Segment Start: Text section

Nationwide, 41 percent of people covered by Medicare don’t have an internet-capable computer or smartphone at home, according to a recent paper coauthored by Eric L. Roberts, who teaches health policy at University of Pittsburgh, and Ateev Mehrotra, a health policy professor at Harvard Medical School. Black and Latinx elderly people were less likely to have internet access than white people, the authors reported, and people who have lower incomes, are enrolled in Medicaid, or have a disability were also less likely to have access to the internet.

“The digital divide is not unique to older populations, but it’s particularly pronounced in those populations because they have less access to technology,” Roberts says; he worries that vulnerable Medicare recipients, very old people, and communities of color would have trouble having a video visit with a health care provider. “We already know that those populations have difficulty accessing care—that concern preceded Covid—and now the migration to a digital format could widen those disparities.”

While telephone visits might be easier to navigate than video calls for some patients, even those can prove challenging for some people, according to Kenneth Lam, a geriatrician at UCSF. In a paper also published in JAMA Internal Medicine in August, he and his coauthors estimated that 13 million elderly adults may have trouble accessing telemedicine services, and 6.7 million may not be capable of having a telephone call with a physician as a result of dementia or troubles with hearing, eyesight, or communicating. And telephone appointments are generally considered to be less productive than those with a video component, since doctors can’t read visual cues or establish as much of a rapport with patients when talking on the phone. Lam’s paper estimated that 71 percent of elderly Latinx people and 60 percent of elderly Black people would not be able to participate in a telemedicine appointment; more than 70 percent of those in the poorest health and those who did not finish high school were also considered unready for video appointments.

Segment End: Text section
Segment Start: Dataset extract

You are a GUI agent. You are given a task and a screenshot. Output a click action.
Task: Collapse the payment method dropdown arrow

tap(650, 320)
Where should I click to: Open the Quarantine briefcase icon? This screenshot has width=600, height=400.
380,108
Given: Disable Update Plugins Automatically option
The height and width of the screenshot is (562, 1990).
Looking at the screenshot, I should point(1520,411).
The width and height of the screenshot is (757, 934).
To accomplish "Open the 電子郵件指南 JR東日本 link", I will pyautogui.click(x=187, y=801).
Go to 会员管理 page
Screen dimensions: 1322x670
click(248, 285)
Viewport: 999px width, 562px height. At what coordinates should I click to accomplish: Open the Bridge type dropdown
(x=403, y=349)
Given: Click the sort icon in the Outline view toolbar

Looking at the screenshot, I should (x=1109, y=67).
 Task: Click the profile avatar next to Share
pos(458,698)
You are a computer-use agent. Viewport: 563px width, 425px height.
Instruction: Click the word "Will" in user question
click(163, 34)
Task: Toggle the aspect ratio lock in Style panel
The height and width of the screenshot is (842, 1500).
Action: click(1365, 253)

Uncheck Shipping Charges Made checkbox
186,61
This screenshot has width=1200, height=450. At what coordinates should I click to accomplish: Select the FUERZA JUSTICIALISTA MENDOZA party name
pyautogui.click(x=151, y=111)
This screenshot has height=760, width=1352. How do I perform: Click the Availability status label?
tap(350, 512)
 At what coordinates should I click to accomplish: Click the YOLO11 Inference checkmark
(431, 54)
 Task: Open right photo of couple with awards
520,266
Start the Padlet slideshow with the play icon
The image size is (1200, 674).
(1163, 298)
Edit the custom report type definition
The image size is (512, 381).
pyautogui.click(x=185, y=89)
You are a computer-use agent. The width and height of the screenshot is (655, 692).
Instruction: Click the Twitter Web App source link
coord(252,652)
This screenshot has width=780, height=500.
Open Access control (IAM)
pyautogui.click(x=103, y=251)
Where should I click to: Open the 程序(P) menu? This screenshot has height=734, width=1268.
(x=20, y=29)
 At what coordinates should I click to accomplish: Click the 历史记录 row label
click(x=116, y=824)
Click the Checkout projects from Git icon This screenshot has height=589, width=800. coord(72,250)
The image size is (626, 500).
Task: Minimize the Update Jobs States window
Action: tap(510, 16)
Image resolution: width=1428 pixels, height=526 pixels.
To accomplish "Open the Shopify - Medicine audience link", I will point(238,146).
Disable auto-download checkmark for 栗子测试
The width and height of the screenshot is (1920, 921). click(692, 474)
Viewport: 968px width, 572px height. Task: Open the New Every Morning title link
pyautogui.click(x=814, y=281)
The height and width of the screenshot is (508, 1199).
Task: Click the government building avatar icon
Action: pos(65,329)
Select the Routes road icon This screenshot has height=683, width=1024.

Segment End: Dataset extract

* Work item A
Answer each question using the passage on telemedicine access.
(i) What share of people covered by Medicare lack an internet-capable computer or smartphone at home?
(ii) What is Kenneth Lam's profession, and where does he practice?
(iii) How many elderly adults may be unable to have a telephone call with a physician?
* Work item B
Name every condition that the passage on telemedicine access cites as a reason some elderly adults may be unable to have a telephone call with a physician.
* Work item C
From the passage on telemedicine access, extract the stretch from "Nationwide, 41 percent" through "to the internet.".

* Response box A
(i) 41 percent
(ii) He is a geriatrician at UCSF.
(iii) 6.7 million

* Response box B
- Dementia
- Trouble with hearing
- Trouble with eyesight
- Trouble communicating

* Response box C
Nationwide, 41 percent of people covered by Medicare don’t have an internet-capable computer or smartphone at home, according to a recent paper coauthored by Eric L. Roberts, who teaches health policy at University of Pittsburgh, and Ateev Mehrotra, a health policy professor at Harvard Medical School. Black and Latinx elderly people were less likely to have internet access than white people, the authors reported, and people who have lower incomes, are enrolled in Medicaid, or have a disability were also less likely to have access to the internet.